Problem description:
Copy out the material below from its first line through the line containing "point(634,121)", including both of those lines, and nothing beyond them.

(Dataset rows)
>>>

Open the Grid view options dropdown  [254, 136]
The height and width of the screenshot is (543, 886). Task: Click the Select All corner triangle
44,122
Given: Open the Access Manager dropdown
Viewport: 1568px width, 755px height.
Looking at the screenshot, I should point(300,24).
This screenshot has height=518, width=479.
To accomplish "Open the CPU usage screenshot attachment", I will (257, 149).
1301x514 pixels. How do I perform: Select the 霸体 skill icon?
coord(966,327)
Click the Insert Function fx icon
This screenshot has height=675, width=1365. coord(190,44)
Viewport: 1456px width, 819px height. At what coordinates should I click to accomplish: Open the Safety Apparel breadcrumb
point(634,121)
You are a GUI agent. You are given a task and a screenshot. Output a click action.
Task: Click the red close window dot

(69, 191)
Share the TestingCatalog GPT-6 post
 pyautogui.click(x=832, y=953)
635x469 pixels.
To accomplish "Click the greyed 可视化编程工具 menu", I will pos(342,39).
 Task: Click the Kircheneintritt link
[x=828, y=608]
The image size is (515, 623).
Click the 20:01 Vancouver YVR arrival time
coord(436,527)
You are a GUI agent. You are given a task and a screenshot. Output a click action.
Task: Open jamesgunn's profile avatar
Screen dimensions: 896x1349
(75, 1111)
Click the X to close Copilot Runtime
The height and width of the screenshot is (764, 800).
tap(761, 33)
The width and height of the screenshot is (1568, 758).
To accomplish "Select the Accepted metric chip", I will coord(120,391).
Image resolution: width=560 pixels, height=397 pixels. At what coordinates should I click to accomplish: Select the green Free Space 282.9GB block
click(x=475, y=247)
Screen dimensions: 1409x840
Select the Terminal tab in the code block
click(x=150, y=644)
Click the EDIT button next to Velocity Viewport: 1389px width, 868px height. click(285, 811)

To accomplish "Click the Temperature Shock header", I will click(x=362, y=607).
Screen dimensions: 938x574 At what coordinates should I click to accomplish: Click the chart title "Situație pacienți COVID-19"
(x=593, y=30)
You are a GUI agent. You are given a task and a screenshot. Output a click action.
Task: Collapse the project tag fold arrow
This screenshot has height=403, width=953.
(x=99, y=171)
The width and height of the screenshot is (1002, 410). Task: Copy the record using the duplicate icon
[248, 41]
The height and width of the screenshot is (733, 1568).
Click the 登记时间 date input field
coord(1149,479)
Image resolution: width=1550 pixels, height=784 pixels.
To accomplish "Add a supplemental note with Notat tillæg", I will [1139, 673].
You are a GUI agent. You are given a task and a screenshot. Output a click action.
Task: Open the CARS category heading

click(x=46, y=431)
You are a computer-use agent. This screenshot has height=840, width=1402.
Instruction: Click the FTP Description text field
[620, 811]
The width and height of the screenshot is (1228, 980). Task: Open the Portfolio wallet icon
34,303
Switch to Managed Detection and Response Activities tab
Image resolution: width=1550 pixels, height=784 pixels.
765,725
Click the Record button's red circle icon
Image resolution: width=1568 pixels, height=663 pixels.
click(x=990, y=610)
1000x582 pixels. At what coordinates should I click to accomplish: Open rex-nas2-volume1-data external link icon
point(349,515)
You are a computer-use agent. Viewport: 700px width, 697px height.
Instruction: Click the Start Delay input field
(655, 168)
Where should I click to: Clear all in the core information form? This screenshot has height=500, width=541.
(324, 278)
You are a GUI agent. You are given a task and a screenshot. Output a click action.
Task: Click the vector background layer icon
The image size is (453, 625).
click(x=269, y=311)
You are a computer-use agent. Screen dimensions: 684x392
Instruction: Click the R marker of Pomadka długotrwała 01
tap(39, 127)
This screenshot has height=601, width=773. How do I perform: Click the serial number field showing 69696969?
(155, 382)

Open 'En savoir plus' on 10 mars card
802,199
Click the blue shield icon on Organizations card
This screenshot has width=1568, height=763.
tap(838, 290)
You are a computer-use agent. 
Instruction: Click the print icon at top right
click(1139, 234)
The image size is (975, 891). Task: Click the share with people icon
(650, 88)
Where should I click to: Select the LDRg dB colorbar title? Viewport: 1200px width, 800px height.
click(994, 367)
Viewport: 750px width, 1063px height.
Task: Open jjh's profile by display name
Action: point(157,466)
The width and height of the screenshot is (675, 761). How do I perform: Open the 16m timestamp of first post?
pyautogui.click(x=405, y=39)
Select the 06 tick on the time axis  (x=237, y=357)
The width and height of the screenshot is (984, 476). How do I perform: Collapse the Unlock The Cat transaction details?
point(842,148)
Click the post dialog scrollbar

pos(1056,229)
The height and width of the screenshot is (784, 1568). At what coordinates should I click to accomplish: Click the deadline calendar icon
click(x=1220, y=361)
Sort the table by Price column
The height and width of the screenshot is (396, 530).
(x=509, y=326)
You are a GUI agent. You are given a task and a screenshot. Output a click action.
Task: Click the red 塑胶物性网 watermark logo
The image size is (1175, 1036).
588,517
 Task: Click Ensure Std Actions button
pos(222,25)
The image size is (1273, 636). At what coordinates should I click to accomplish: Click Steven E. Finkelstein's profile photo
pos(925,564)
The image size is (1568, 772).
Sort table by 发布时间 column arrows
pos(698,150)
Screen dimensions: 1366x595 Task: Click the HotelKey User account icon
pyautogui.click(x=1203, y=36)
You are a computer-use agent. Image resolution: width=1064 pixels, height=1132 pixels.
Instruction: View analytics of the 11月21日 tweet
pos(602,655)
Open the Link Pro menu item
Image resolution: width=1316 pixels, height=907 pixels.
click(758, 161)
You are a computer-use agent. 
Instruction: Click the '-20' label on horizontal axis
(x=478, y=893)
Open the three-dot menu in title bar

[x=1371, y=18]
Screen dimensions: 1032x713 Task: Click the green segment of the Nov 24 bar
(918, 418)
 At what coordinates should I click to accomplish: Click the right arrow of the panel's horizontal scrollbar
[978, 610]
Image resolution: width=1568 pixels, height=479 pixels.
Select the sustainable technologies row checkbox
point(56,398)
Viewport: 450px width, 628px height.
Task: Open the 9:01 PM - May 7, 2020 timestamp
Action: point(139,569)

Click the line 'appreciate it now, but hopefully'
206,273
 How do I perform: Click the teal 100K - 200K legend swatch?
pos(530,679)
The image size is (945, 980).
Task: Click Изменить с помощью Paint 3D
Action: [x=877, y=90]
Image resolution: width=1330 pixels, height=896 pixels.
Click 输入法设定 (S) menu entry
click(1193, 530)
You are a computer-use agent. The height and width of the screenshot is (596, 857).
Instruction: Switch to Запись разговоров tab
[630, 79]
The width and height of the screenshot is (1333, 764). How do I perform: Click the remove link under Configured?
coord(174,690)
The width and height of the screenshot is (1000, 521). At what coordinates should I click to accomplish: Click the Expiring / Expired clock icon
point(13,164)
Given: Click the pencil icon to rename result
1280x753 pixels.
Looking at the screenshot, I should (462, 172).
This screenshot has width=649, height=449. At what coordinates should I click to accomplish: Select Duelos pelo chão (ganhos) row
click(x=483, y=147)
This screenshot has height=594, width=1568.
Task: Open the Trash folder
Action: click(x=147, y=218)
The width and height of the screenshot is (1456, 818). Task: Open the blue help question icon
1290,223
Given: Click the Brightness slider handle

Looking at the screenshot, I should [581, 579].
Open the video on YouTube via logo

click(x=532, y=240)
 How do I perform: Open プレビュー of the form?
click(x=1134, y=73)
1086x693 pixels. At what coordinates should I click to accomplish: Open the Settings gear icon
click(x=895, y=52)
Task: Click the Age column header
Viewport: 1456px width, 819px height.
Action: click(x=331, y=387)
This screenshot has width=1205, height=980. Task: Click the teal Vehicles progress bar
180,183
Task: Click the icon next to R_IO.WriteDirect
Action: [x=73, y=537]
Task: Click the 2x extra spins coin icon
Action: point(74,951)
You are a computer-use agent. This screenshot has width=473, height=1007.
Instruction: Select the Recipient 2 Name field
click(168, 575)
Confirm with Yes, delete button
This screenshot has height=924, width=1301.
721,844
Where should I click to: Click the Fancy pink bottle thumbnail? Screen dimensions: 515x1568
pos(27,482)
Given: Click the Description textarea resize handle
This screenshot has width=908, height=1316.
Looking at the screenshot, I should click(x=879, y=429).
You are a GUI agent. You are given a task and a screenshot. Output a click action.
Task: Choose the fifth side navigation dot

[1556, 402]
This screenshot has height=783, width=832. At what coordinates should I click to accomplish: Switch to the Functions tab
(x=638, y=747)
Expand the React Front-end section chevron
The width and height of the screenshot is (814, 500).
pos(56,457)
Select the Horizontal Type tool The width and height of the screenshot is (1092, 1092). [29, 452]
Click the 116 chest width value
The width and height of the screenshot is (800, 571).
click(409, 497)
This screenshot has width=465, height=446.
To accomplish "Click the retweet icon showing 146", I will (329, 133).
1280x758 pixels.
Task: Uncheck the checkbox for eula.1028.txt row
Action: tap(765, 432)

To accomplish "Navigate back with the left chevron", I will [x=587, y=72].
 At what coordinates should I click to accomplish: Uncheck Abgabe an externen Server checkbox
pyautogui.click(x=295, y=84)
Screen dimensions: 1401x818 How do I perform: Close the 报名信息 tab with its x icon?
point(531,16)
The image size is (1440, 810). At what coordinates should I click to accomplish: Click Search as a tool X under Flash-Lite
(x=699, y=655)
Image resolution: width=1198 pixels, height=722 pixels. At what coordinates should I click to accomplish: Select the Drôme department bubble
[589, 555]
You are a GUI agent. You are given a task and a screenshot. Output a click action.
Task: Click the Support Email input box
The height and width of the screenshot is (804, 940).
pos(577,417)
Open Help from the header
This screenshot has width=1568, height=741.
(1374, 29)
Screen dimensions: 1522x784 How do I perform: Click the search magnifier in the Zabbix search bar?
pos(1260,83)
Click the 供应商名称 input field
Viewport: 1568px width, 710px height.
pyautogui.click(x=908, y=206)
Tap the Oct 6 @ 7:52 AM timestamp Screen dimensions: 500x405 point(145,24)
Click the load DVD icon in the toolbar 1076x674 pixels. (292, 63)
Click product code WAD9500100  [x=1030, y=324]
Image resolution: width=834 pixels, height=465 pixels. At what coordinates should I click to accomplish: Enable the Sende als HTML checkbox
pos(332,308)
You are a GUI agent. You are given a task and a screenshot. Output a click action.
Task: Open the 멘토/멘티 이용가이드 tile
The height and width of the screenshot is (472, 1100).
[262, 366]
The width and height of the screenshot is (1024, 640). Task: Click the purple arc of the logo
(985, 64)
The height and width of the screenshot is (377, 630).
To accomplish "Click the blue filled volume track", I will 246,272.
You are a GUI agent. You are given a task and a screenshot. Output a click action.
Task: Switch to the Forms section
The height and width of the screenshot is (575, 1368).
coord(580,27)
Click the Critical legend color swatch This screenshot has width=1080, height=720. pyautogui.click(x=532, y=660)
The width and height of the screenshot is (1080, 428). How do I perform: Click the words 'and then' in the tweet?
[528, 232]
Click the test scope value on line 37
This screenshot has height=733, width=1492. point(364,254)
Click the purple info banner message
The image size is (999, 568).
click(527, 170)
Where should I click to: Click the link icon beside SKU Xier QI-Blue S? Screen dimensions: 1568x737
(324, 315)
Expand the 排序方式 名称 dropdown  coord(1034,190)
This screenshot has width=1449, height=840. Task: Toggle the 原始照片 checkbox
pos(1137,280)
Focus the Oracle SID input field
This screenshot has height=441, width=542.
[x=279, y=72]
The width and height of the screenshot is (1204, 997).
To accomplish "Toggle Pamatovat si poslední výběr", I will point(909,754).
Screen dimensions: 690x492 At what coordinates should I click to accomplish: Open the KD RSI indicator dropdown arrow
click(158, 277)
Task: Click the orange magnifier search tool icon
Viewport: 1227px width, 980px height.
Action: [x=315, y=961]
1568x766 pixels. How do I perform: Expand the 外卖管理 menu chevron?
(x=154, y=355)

<<<

Result:
Open the Grid view options dropdown  [254, 136]
The height and width of the screenshot is (543, 886). Task: Click the Select All corner triangle
44,122
Given: Open the Access Manager dropdown
Viewport: 1568px width, 755px height.
Looking at the screenshot, I should point(300,24).
This screenshot has height=518, width=479.
To accomplish "Open the CPU usage screenshot attachment", I will (257, 149).
1301x514 pixels. How do I perform: Select the 霸体 skill icon?
coord(966,327)
Click the Insert Function fx icon
This screenshot has height=675, width=1365. coord(190,44)
Viewport: 1456px width, 819px height. At what coordinates should I click to accomplish: Open the Safety Apparel breadcrumb
point(634,121)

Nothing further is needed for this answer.